Eminent scientists said the country should draw an effective strategy in the next three years to control the menace of Invasive Alien Species (IAS), a potential threat to biodiversity.
The view emerged at a two-day national conference attended by scientists and experts from across the country who assessed the current status of the IAS and its effect on biodiversity.
The IAS are plants, animals or organisms which are introduced to regions outside their native ecosystems and which may cause ecological or economic harm, or adversely affect human health.
The conference was inaugurated by Joint Secretary Ministry of Environment, Forest and Climate Change Manju Pandey and was jointly organised by the Botanical Survey of India (BSI) and the Zoological Survey of India (ZSI).
In the meeting, the impact of biological invasion on ecosystems, and the development of a national strategy on IAS management would be discussed besides its impact on food-web by altering the prey and predator ratio.
"By 2020, we (India) have to come out with a strategy on how to control the IAS. Some are dangerous and some are not dangerous. But the looming threat of invasive species is there not only for India but for the entire world," Botanical Survey of India (BSI) Additional Director PV Prasanna said.
Incidentally, India had signed an agreement giving its nod to implement the Aichi Biodiversity Targets to be achieved by the end of this decade.
"The agreement says that by 2020, all invasive alien species and their pathways are to be identified. Priority species are to be controlled and eradicated and measures are to be put in place to manage pathways to prevent their introduction and establishment," ZSI director Kailash Chandra said.
"The IAS is second largest threat to biodiversity in the world. We have to control the invasive species and prevent them from entering the country. This will wreak havoc if not controlled. Science along with management coupled with legal backing can help to control it. The entire world is looking into it and India has to take the lead," he said.
He said there are four biodiversity hotspots in India with around 47,000 species of plants and more than 1.6 lakh species of animals.
"Invasive alien species is the second most serious problem after global warming. There are many species of which we have no idea about their transportation and transmission. Some exotic species are also transported from one country to another country," Chandra said.

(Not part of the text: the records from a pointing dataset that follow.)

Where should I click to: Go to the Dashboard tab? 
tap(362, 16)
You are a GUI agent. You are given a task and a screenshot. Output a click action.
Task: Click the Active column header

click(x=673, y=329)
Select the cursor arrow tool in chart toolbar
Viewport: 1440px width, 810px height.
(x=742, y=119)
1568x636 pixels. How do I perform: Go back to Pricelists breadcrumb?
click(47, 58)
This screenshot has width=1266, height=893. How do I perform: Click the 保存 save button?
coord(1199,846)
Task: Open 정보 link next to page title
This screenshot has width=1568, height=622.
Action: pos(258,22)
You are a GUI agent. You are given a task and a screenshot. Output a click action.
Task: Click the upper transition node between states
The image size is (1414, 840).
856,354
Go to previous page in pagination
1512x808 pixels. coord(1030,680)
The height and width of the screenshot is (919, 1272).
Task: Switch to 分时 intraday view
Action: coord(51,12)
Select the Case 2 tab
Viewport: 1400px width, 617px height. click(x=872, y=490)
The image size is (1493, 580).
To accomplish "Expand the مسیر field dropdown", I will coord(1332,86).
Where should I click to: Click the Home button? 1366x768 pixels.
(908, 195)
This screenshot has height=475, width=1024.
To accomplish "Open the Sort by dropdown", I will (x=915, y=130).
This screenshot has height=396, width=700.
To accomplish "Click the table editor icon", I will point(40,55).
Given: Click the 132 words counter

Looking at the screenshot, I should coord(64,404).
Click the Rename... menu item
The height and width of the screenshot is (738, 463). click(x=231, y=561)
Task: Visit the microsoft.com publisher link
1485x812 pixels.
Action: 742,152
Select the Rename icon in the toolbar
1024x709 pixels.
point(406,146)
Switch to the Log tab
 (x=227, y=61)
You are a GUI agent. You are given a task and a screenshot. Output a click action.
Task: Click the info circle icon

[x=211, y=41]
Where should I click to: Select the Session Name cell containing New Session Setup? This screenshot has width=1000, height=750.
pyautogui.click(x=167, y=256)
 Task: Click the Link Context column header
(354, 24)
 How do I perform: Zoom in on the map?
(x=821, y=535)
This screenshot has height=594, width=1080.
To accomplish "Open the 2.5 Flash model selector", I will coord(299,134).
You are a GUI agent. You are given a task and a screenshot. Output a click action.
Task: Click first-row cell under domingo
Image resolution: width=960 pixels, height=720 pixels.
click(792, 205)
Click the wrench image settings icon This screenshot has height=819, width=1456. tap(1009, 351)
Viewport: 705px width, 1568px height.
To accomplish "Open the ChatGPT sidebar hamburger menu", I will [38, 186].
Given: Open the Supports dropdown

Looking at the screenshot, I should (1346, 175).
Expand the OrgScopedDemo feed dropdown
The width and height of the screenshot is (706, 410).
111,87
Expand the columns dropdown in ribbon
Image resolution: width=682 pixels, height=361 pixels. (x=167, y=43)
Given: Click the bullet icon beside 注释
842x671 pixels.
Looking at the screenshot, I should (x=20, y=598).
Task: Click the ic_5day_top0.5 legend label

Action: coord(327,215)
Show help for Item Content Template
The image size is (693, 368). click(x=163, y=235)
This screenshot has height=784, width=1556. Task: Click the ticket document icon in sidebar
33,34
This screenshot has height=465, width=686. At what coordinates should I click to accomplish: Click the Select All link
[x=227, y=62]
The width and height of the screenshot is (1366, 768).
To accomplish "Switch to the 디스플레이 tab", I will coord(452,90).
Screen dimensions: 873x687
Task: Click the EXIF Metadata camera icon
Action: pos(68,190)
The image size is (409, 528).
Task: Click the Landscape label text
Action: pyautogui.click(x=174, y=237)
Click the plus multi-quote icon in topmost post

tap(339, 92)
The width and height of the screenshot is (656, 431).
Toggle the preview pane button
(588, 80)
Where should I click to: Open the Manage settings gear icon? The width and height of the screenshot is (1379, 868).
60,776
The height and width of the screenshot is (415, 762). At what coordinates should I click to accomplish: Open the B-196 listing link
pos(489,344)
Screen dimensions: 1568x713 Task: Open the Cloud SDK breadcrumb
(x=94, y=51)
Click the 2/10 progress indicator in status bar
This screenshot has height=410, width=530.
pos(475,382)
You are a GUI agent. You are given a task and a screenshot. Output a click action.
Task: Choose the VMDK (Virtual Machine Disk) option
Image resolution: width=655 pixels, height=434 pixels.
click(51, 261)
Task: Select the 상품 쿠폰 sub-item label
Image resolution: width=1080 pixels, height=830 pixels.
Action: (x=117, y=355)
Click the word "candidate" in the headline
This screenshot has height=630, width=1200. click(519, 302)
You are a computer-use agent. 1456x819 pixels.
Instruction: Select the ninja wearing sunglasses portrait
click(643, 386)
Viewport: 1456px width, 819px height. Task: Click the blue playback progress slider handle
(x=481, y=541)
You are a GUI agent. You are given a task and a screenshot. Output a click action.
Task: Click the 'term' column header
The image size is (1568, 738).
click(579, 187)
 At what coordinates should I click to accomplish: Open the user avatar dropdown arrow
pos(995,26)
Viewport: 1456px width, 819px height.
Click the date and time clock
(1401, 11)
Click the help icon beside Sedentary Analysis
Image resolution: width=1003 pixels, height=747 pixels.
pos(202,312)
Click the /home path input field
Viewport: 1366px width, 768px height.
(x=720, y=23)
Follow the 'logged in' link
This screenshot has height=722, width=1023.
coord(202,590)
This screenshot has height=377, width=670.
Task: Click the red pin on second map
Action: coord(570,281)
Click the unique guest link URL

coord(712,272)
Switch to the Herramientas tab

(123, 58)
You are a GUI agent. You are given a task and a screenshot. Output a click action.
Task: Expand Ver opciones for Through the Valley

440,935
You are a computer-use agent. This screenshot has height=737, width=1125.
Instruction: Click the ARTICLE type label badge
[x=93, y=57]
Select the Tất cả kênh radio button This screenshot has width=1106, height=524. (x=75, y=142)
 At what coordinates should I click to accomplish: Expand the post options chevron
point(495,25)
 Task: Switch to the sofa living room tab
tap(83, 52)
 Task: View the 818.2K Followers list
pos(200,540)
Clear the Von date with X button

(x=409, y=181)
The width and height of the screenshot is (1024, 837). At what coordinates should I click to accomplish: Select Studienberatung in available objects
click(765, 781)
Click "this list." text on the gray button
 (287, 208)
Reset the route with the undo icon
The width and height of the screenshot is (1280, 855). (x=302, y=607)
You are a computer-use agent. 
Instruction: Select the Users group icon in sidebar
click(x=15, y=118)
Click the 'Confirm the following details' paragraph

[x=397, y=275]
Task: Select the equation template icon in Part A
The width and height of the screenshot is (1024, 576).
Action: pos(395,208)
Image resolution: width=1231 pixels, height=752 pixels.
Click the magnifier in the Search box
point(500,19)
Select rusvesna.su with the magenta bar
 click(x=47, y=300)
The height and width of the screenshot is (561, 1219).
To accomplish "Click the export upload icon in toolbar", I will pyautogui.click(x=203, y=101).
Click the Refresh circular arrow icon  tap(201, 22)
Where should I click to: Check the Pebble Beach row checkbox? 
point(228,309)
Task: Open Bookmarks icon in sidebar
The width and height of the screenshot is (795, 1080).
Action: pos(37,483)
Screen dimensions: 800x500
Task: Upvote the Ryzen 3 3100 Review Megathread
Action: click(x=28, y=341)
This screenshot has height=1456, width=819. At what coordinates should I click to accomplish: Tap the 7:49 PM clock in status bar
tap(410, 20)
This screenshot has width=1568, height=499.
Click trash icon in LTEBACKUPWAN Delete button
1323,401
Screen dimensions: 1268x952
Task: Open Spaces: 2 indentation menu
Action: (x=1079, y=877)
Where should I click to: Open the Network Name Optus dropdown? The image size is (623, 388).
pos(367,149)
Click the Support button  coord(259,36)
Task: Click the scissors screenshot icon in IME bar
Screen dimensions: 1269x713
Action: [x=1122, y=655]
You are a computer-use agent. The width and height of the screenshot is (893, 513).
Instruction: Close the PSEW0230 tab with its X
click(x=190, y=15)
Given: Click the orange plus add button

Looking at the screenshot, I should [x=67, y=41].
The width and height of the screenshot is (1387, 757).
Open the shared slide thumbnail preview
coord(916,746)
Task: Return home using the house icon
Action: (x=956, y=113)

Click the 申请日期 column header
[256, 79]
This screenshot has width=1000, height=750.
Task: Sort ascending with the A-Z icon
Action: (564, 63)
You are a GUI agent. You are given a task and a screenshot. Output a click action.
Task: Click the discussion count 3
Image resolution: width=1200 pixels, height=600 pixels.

When asked whether globalisation was another reason behind it, the ZSI director told PTI on the sidelines "It's one of the major reason behind invasive alien species. E- commerce has advanced in a big way. Even these days insects are transported from one continent to another through courier services."
Around 157 invasive alien species of fauna were recorded and out of which 99 per cent were from the marine area, Chandra said adding that coral reef ecosystems in Andaman and Nicobar Islands, Goa and Karnataka were under threat.
Pointing out the significance of taxonomy in identifying and managing the IAS, CR Babu, Centre for Environmental Management of Degraded Ecosystems, University of Delhi, stressed on the utilisation and sustainable use of the present resources.